Information given.

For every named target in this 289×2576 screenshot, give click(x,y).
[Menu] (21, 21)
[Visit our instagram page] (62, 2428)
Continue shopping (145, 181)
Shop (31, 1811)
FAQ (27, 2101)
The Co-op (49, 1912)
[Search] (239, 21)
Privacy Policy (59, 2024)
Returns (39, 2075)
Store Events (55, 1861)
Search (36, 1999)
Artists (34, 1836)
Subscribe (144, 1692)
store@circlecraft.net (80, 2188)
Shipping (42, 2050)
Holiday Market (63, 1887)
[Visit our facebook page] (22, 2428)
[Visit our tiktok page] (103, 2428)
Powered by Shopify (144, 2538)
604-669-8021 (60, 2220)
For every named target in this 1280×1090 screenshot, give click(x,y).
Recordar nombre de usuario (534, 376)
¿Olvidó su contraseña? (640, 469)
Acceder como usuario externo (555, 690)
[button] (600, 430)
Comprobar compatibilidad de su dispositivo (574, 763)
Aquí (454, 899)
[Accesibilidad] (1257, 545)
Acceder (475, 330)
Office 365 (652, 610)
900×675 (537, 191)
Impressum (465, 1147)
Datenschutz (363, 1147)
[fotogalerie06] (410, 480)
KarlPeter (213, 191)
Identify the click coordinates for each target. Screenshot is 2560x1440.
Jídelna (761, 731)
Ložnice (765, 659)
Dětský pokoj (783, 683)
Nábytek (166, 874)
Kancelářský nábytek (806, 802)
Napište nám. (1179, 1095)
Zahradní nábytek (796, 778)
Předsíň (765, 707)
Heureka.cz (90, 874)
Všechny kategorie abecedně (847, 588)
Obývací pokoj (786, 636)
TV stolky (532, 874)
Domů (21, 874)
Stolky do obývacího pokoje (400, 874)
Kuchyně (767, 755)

What the task asks. Whenever the word "this" appears in a line above, copy that line.

Reply to the exercise.
For every named target in this 289×2576 screenshot, give click(x,y).
For every named target in this 1280×1090 screenshot, give click(x,y).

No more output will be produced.